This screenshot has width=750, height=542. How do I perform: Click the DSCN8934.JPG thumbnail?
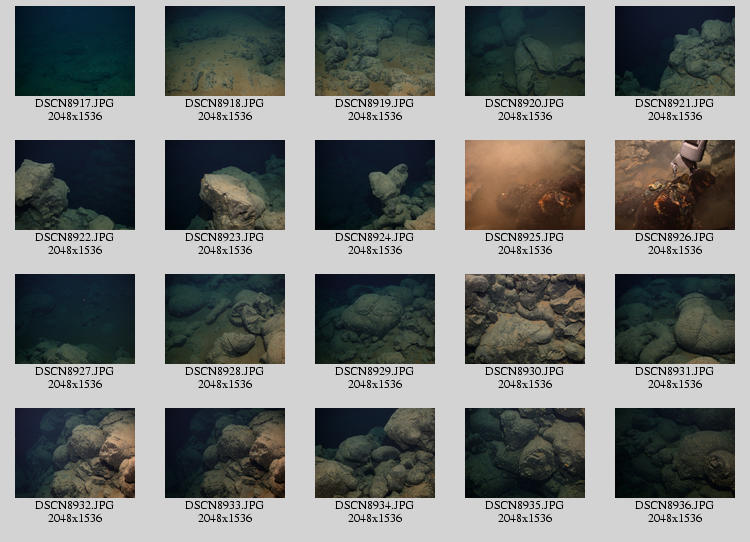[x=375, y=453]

...

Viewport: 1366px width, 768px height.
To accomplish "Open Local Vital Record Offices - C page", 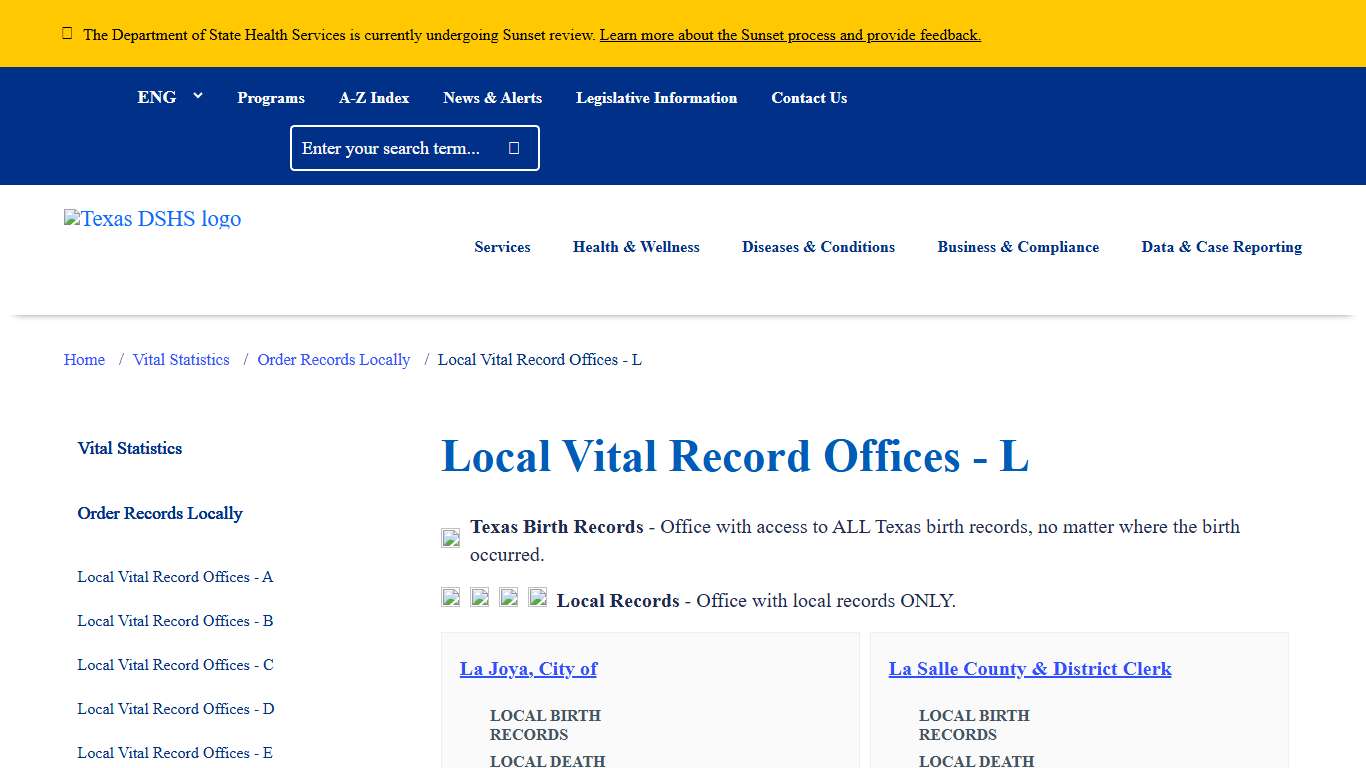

--

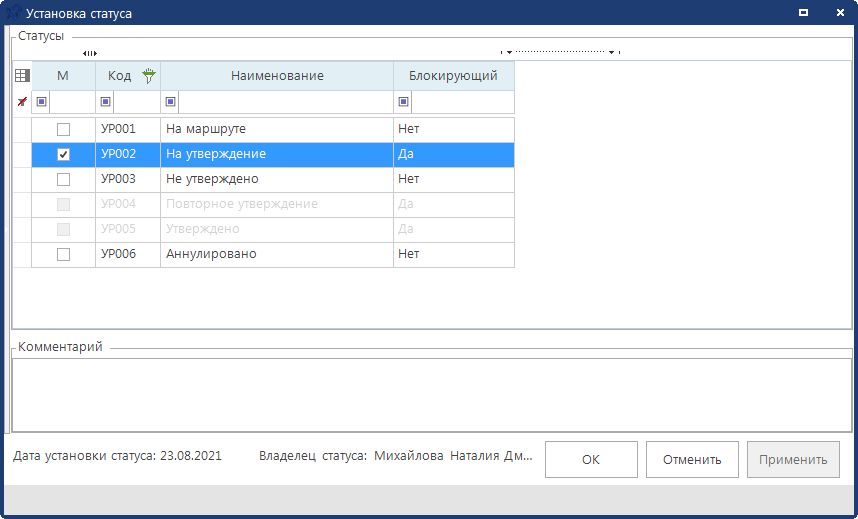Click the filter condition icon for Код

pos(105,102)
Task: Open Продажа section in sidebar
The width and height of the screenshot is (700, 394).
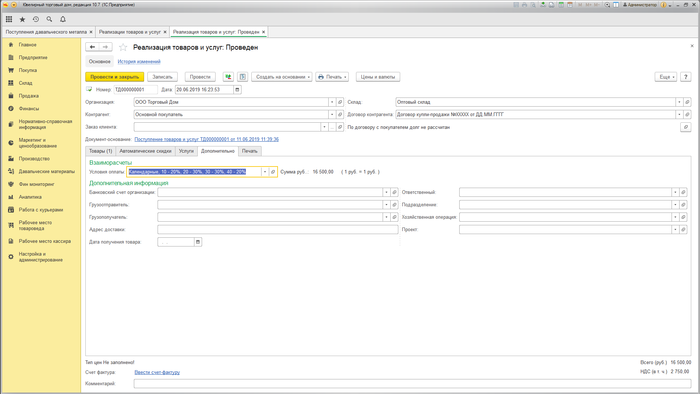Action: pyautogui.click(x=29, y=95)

• _Aim of the task_:
Output should consist of the lines above from the one with "Viewport: 1366px width, 768px height." down to the one with "Local Vital Record", exact and without pictures.

• _Task result_:
Viewport: 1366px width, 768px height.
To accomplish "Open Local Vital Record Offices - C page", 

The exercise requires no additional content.